The answer should be every line below, retyped exactly.
- Opening Delimiter -
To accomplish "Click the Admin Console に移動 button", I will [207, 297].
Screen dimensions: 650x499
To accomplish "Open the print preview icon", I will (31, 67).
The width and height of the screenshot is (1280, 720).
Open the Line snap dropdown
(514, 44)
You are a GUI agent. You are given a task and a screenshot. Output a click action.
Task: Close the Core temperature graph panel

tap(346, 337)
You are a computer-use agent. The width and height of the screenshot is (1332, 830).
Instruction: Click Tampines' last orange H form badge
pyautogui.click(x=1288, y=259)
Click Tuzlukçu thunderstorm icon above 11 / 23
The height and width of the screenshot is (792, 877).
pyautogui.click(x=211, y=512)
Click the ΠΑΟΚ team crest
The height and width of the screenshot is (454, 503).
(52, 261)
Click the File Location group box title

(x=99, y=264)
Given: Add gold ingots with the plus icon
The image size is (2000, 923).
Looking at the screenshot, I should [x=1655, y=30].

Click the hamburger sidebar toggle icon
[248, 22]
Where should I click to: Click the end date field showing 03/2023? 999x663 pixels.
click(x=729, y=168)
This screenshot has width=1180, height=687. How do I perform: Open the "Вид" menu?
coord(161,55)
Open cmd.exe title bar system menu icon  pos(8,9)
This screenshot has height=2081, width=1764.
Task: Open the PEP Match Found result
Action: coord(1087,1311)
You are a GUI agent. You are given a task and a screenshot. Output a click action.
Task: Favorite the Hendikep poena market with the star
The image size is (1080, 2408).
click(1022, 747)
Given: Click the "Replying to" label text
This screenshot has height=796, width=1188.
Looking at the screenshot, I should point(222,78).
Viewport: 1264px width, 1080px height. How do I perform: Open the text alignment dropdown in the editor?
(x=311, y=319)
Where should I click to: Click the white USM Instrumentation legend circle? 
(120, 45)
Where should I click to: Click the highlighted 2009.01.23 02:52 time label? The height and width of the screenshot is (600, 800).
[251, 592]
- Closing Delimiter -
*WRITTEN SOLUTION*.
To accomplish "Click the Admin Console に移動 button", I will [207, 297].
Screen dimensions: 650x499
To accomplish "Open the print preview icon", I will (31, 67).
The width and height of the screenshot is (1280, 720).
Open the Line snap dropdown
(514, 44)
You are a GUI agent. You are given a task and a screenshot. Output a click action.
Task: Close the Core temperature graph panel

tap(346, 337)
You are a computer-use agent. The width and height of the screenshot is (1332, 830).
Instruction: Click Tampines' last orange H form badge
pyautogui.click(x=1288, y=259)
Click Tuzlukçu thunderstorm icon above 11 / 23
The height and width of the screenshot is (792, 877).
pyautogui.click(x=211, y=512)
Click the ΠΑΟΚ team crest
The height and width of the screenshot is (454, 503).
(52, 261)
Click the File Location group box title

(x=99, y=264)
Given: Add gold ingots with the plus icon
The image size is (2000, 923).
Looking at the screenshot, I should [x=1655, y=30].

Click the hamburger sidebar toggle icon
[248, 22]
Where should I click to: Click the end date field showing 03/2023? 999x663 pixels.
click(x=729, y=168)
This screenshot has width=1180, height=687. How do I perform: Open the "Вид" menu?
coord(161,55)
Open cmd.exe title bar system menu icon  pos(8,9)
This screenshot has height=2081, width=1764.
Task: Open the PEP Match Found result
Action: coord(1087,1311)
You are a GUI agent. You are given a task and a screenshot. Output a click action.
Task: Favorite the Hendikep poena market with the star
The image size is (1080, 2408).
click(1022, 747)
Given: Click the "Replying to" label text
This screenshot has height=796, width=1188.
Looking at the screenshot, I should point(222,78).
Viewport: 1264px width, 1080px height. How do I perform: Open the text alignment dropdown in the editor?
(x=311, y=319)
Where should I click to: Click the white USM Instrumentation legend circle? 
(120, 45)
Where should I click to: Click the highlighted 2009.01.23 02:52 time label? The height and width of the screenshot is (600, 800).
[251, 592]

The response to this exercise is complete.